Guideline-Based Recommendations

Diagnosis

  • Evaluate all patients with monoclonal gammopathy presenting with new or chronic unexplained cutaneous lesions.
  • Perform skin biopsy and bone marrow examination alongside laboratory evaluation for plasma cell disorders.
  • Consider multidisciplinary consultation (hematology, dermatology, rheumatology, internal medicine, ophthalmology) for complex cases.

Management

  • Treat underlying monoclonal gammopathy or malignancy when skin lesions are persistent or recalcitrant, especially in Group II skin manifestations.
  • Use radiation therapy for POEMS patients with 1-2 bone lesions without marrow involvement; systemic therapy for more extensive disease.
  • Lenalidomide-based therapy followed by autologous stem cell transplantation is associated with favorable outcomes in POEMS syndrome.

Monitoring & Follow-up

  • Monitor skin lesion response to treatment of underlying plasma cell disorder.
  • Assess VEGF levels in POEMS syndrome as a diagnostic and disease activity marker.

Risks

  • Potential progression from MGUS to symptomatic plasma cell malignancies with systemic and cutaneous complications.
  • Adverse cutaneous reactions related to therapies for plasma cell disorders (Group IV manifestations).
  • Immunodeficiency-related skin infections and hyperviscosity-related bleeding in Waldenström macroglobulinemia.
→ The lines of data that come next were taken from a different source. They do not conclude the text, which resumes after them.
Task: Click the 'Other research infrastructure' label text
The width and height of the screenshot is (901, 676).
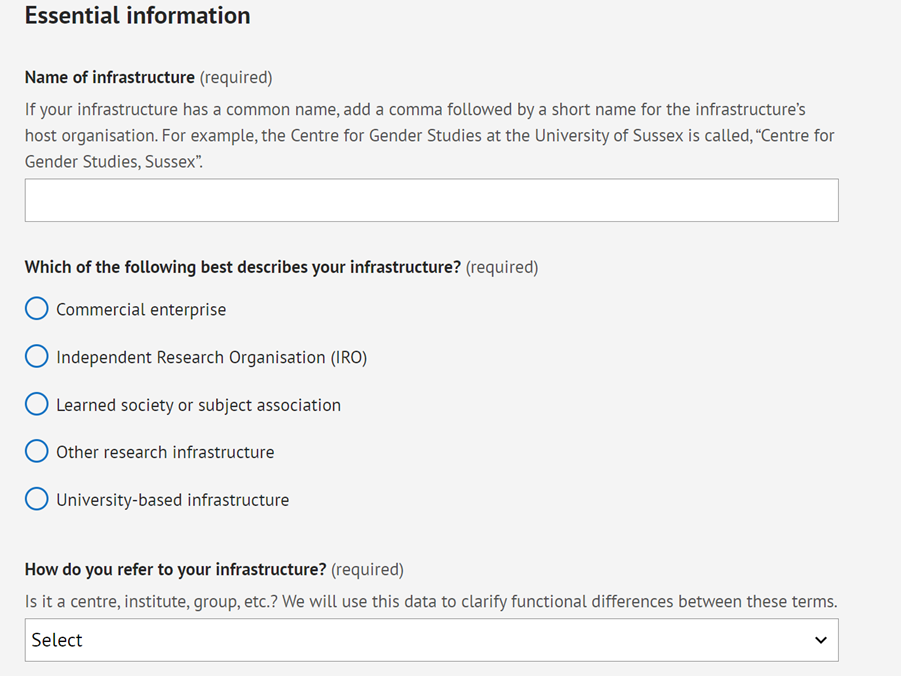Action: click(x=165, y=452)
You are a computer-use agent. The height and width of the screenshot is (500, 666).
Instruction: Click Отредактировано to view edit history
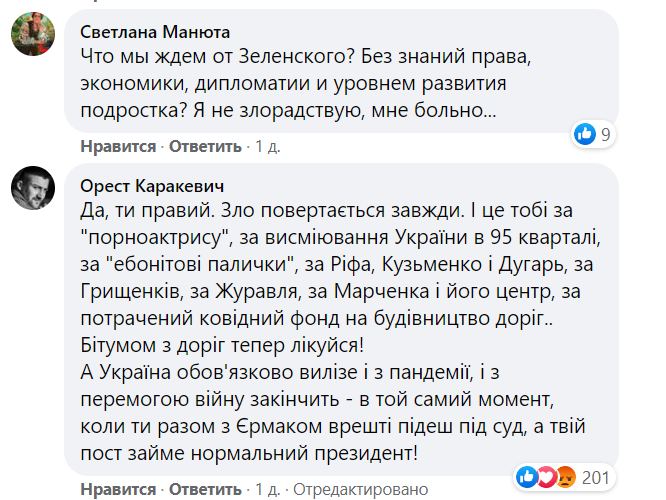tap(361, 489)
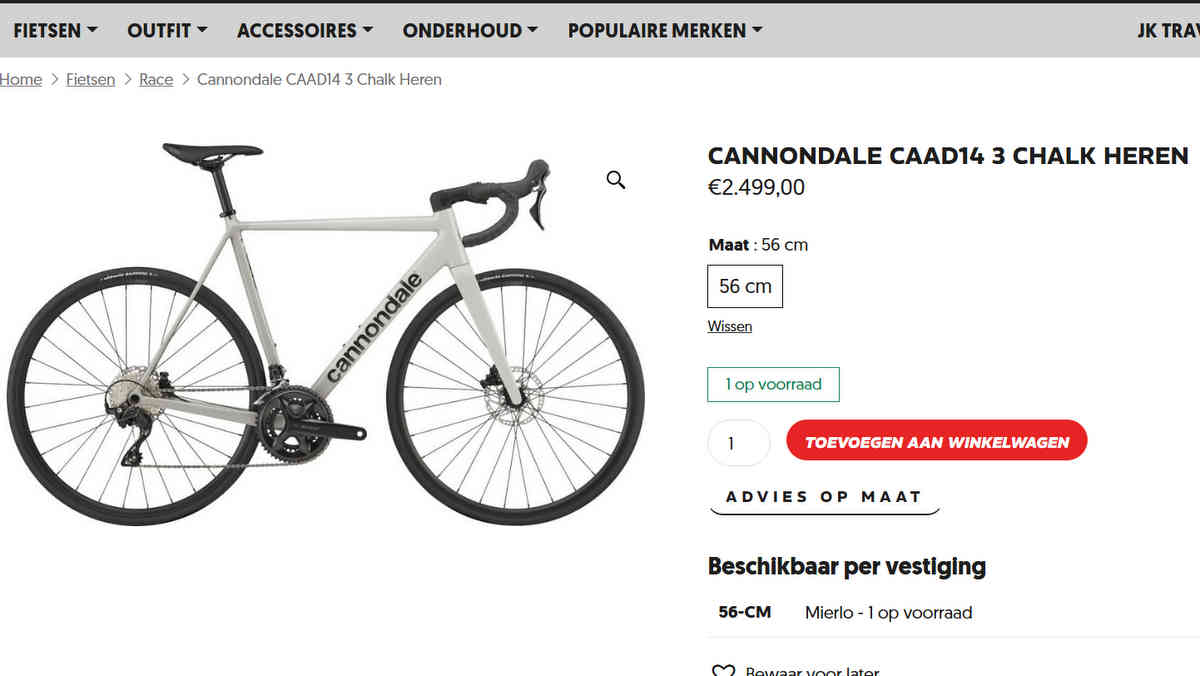This screenshot has width=1200, height=676.
Task: Click the 1 op voorraad stock badge
Action: click(773, 385)
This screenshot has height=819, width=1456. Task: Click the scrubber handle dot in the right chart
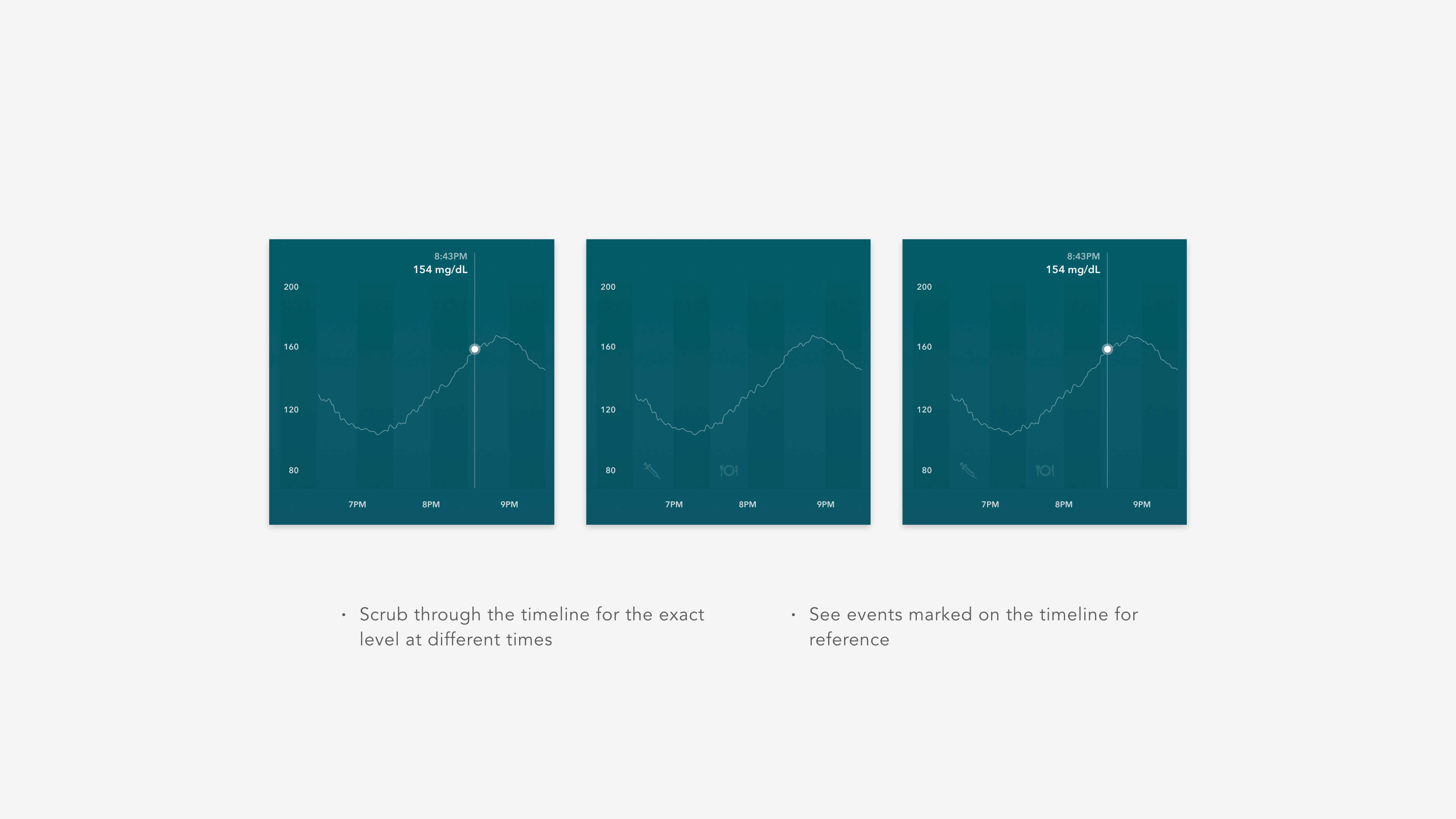pos(1107,349)
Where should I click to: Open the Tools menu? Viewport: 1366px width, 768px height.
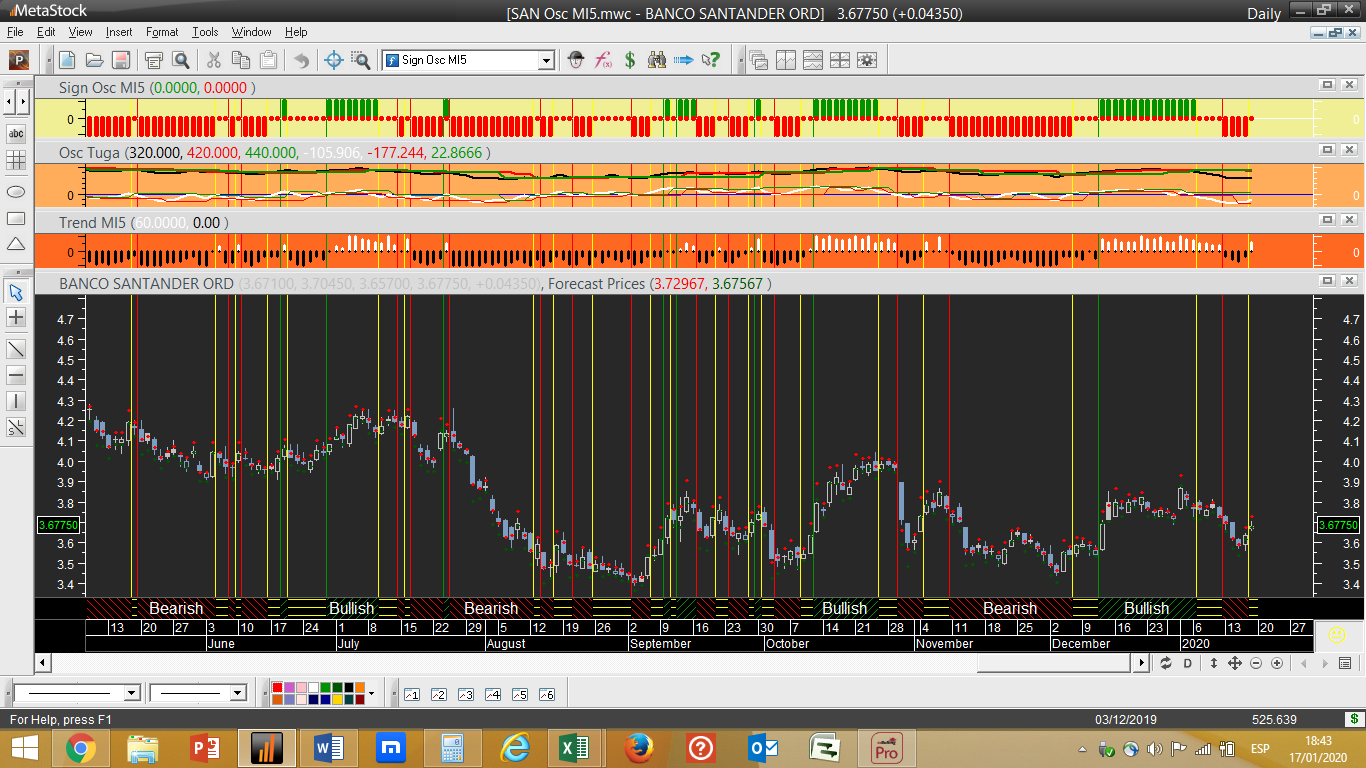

Patient & Prescribing Data

Patients with monoclonal gammopathy exhibiting dermatological symptoms or diagnosed with POEMS syndrome or Waldenström macroglobulinemia

Targeting the underlying plasma cell clone can improve or resolve skin manifestations; radiation or systemic therapies should be tailored to disease extent and severity.

Clinical Best Practices

  • Collaborate closely between hematologists and dermatologists for diagnosis and management of cutaneous manifestations.
  • Investigate all unexplained skin lesions in monoclonal gammopathy patients with biopsy and marrow studies.
  • Consider systemic therapy for skin lesions unresponsive to conventional dermatologic treatments when linked to monoclonal gammopathy.
  • Use VEGF measurement to support diagnosis and monitor POEMS syndrome activity.
  • Apply radiation therapy for localized bone lesions in POEMS syndrome to improve skin and systemic symptoms.